* **What the task requires**: If "Given" shows up in a line of the material, return that line.

* **Task material**:
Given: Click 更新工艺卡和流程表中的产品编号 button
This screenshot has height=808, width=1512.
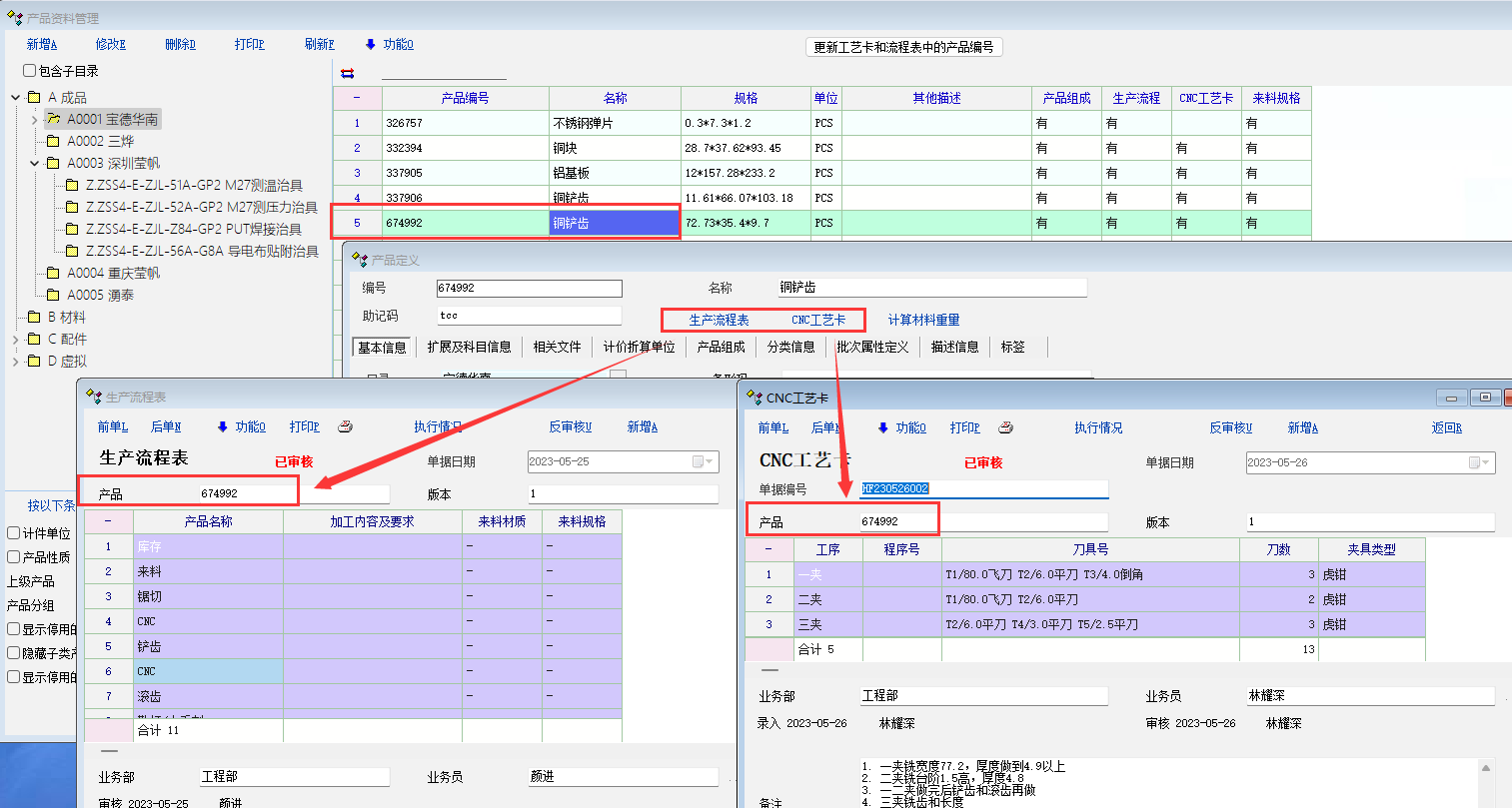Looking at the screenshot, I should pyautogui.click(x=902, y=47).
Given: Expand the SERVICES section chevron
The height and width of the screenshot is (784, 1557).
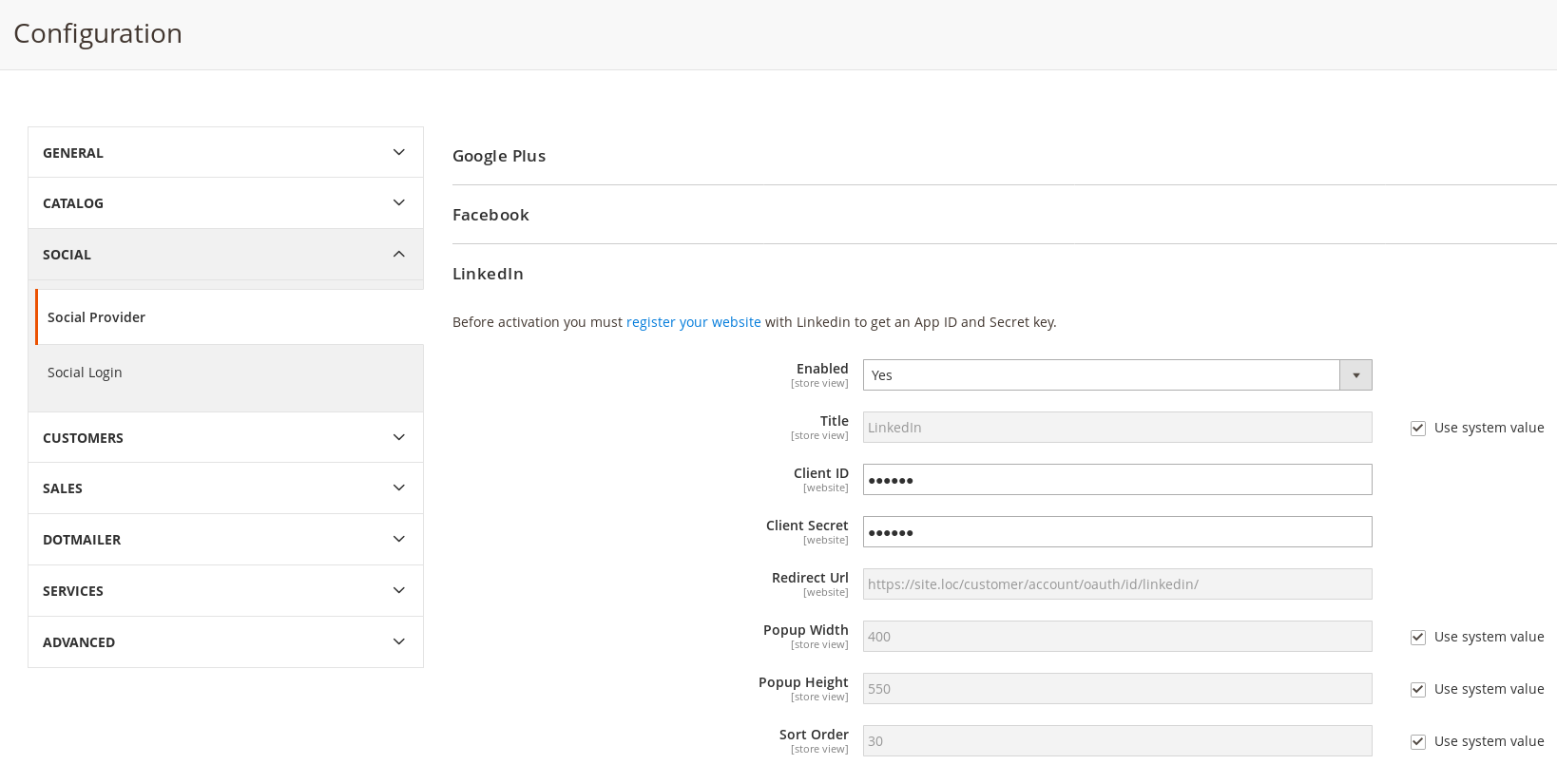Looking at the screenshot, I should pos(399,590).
* * *
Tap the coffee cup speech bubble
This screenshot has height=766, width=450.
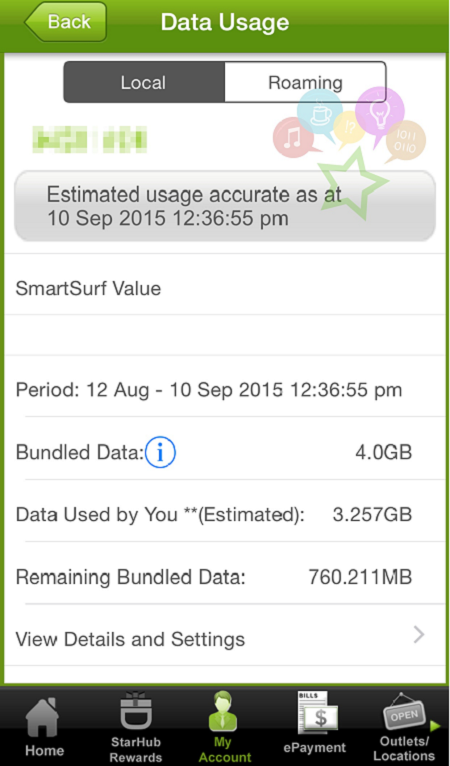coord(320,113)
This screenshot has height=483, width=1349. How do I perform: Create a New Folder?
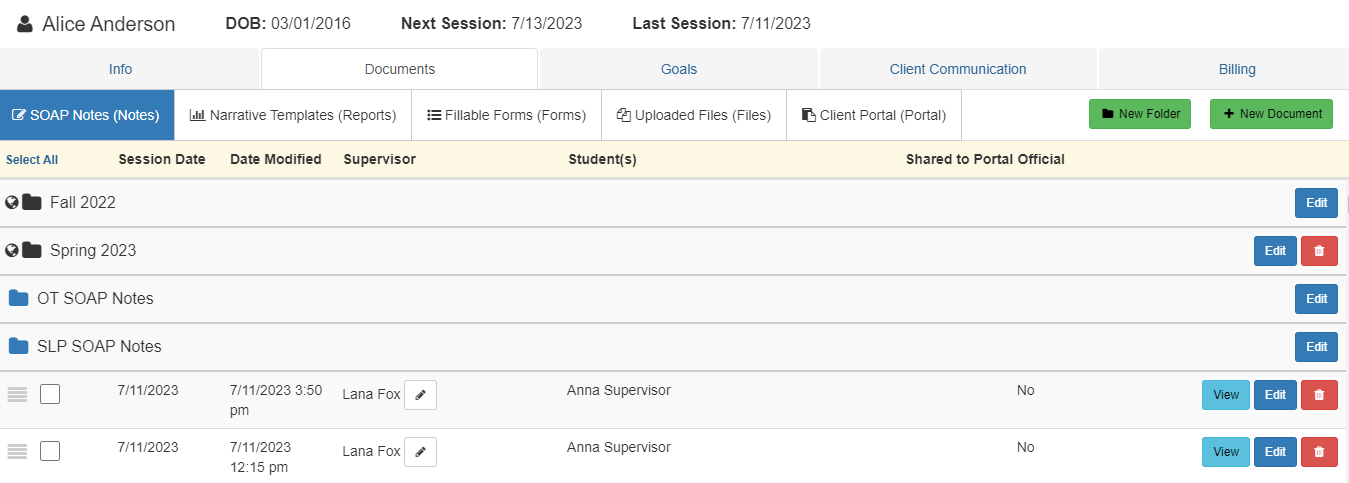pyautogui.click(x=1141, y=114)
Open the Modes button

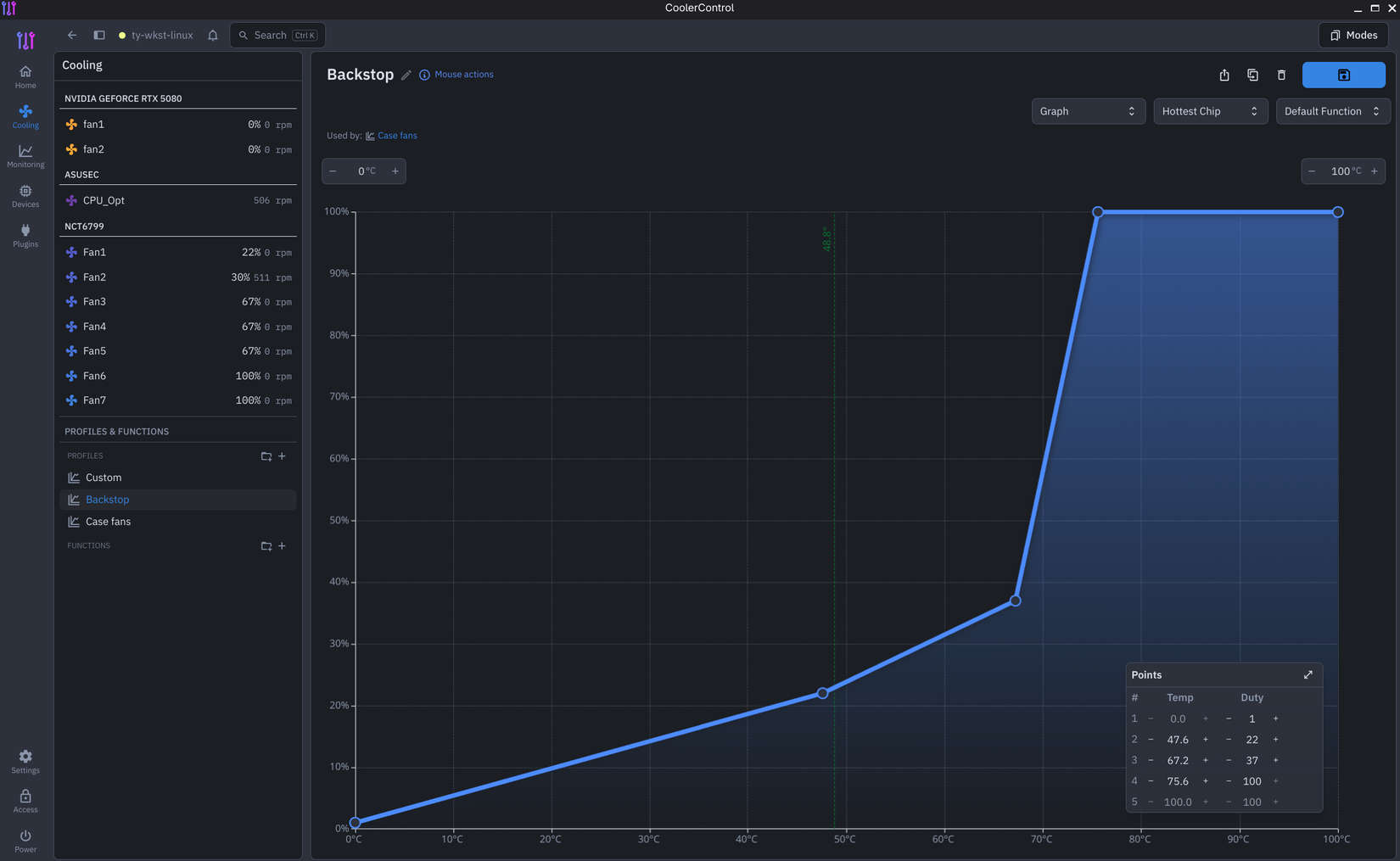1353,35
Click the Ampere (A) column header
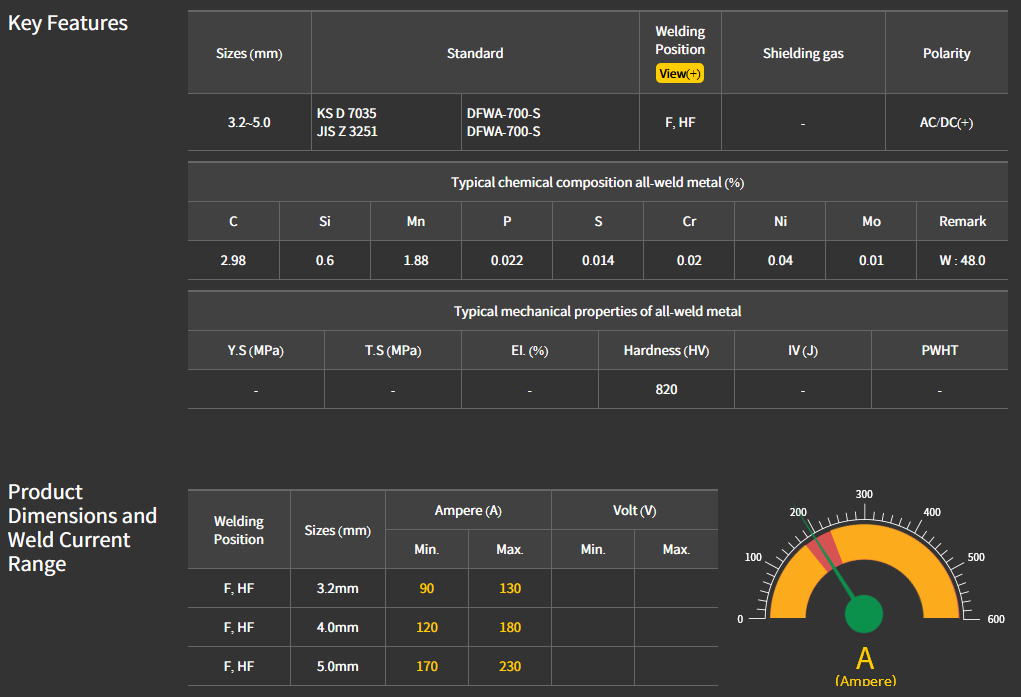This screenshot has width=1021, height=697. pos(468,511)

* **Response for this exercise**:
Given: Click 更新工艺卡和流程表中的产品编号 button
Given: Expand the SERVICES section chevron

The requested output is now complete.